1️⃣ Çelebi Hava Servisi, Hindistan’da faaliyet gösteren dört ayrı bağlı ortaklığıyla imzalanan uzun vadeli imtiyaz ve lisans sözleşmelerinin, Hindistan Sivil Havacılık Güvenlik Bürosu tarafından verilen güvenlik izinlerinin iptali nedeniyle tek taraflı olarak feshedildiğini Kamuyu Aydınlatma Platformu’na (KAP) bildirdi. Söz konusu gelişme, Hindistan Sivil Havacılık Bakanlığı’na bağlı Güvenlik Bürosu’nun, Çelebi’nin bağlı ortaklıklarına verilen güvenlik izinlerinin “ulusal güvenlik çıkarlarına aykırılık teşkil ettiği” iddiasıyla iptal edilmesiyle başladı. Bu karar uyarınca şirketin Delhi, Mumbai ve Ahmedabad gibi büyük şehirlerdeki operasyonları, yerel mevzuat gereğince askıya alındı. Çelebi’nin Hindistan’daki operasyonları cirosunun yaklaşık %34’ünü kapsıyor. Şirket, yatırımcılarına yeni gelişmelerin olması halinde bilgilendirme yapılacağını bildirdi.

2️⃣ Nisan ayı trafik verileri, Pegasus’un operasyonel performansının güçlü seyrettiğini gösterdi. Toplam yolcu sayısı yıllık %18 artışla 3,45 milyon oldu. Kapasite artışlarının etkisini görmeye devam ediyoruz çünkü bu veri, pandeminin öncesindeki 2019’a kıyasla %42 daha yüksek gerçekleşti. Büyümenin lokomotifi yurt dışı uçuşlar. Yurt dışı yolcu sayısı nisanda %25 artışla 2,23 milyona ulaşırken, yurt içi sadece %8 arttı. İlk dört aylık kümülatif dönemde de aynı durum geçerli. Toplam yolcu sayısında %14’lük artış var ama bunun kaynağı yurt dışında %19, yurt içinde ise sadece %5’lik büyüme. Arz edilen koltuk kilometre (ASK) Nisan’da %23 arttı. Bu artışın %26’sı yurt dışından, %9’u yurt içinden geliyor. Toplam uçuş sayısı da nisanda %18 artarak 18.911’e ulaşmış. Yurt içi uçuş sayısı %3 artarken, yurt dışı uçuş sayısı %26 yükselmiş. Yolcu doluluk oranı ise %86,8 ile hala çok yüksek bir seviyede, ancak geçen yılın aynı dönemine göre 1,5 puan gerilemiş. Yurt içinde %90,7, yurt dışında %84,8 dolulukla uçuldu.

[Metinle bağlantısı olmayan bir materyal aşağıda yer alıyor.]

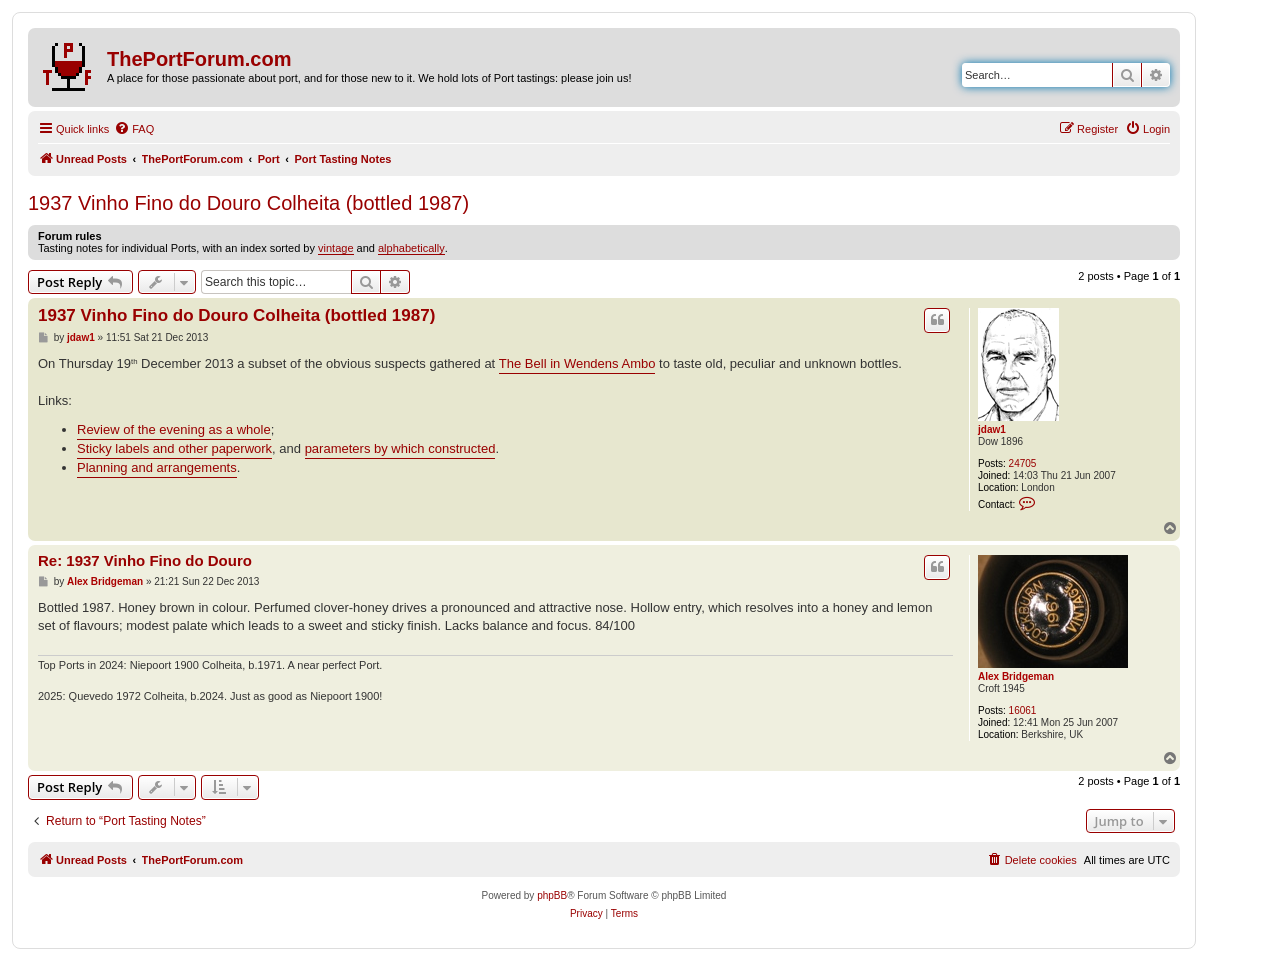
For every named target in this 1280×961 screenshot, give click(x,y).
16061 (1023, 710)
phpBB (552, 895)
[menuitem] (134, 129)
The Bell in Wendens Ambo (577, 363)
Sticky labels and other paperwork (174, 448)
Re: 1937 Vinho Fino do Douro (145, 560)
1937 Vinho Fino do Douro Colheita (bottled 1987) (248, 203)
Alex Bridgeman (1016, 676)
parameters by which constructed (400, 448)
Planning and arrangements (157, 467)
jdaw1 (992, 429)
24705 (1023, 463)
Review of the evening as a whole (174, 429)
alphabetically (411, 248)
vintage (335, 248)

3️⃣ Ofis Yem Yönetim Kurulu Üyesi Cem Taşkaldıran, BloombergHT’ye yaptığı açıklamalarda 2025 yılının ilk çeyreğini hedeflere yakın ve güçlü bir performansla kapattıklarını belirtti. Taşkaldıran, “Bizim için güzel bir çeyrek oldu. Yıl sonu hedeflerini çeyreklik bazda değerlendirdiğimizde, büyük ölçüde planlarımızla uyumlu bir dönem geçirdik” dedi. Şirketin güneş enerji santrali (GES) yatırımlarına da değinen Taşkaldıran, mevcut GES’lerin üretim performansından memnun olduklarını ve yıl sonunda bu alandan yaklaşık 2 milyon dolarlık katkı beklediklerini açıkladı. Ayrıca yeni GES yatırımlarının da gündemde olduğunu ifade etti. Sektörel büyümeye göre miktarsal bazda daha hızlı büyüdüklerini belirten Taşkaldıran, bu büyümenin finansallara da yansıdığını ve yılın devamında pazardaki artıştan daha fazla pay almayı hedeflediklerini söyledi. “Hedeflerimizin çeyreklik bazda üzerindeyiz. Katma değerli bir yıl öngörüyoruz” sözleriyle şirketin 2025 geneline ilişkin pozitif beklentisini vurguladı.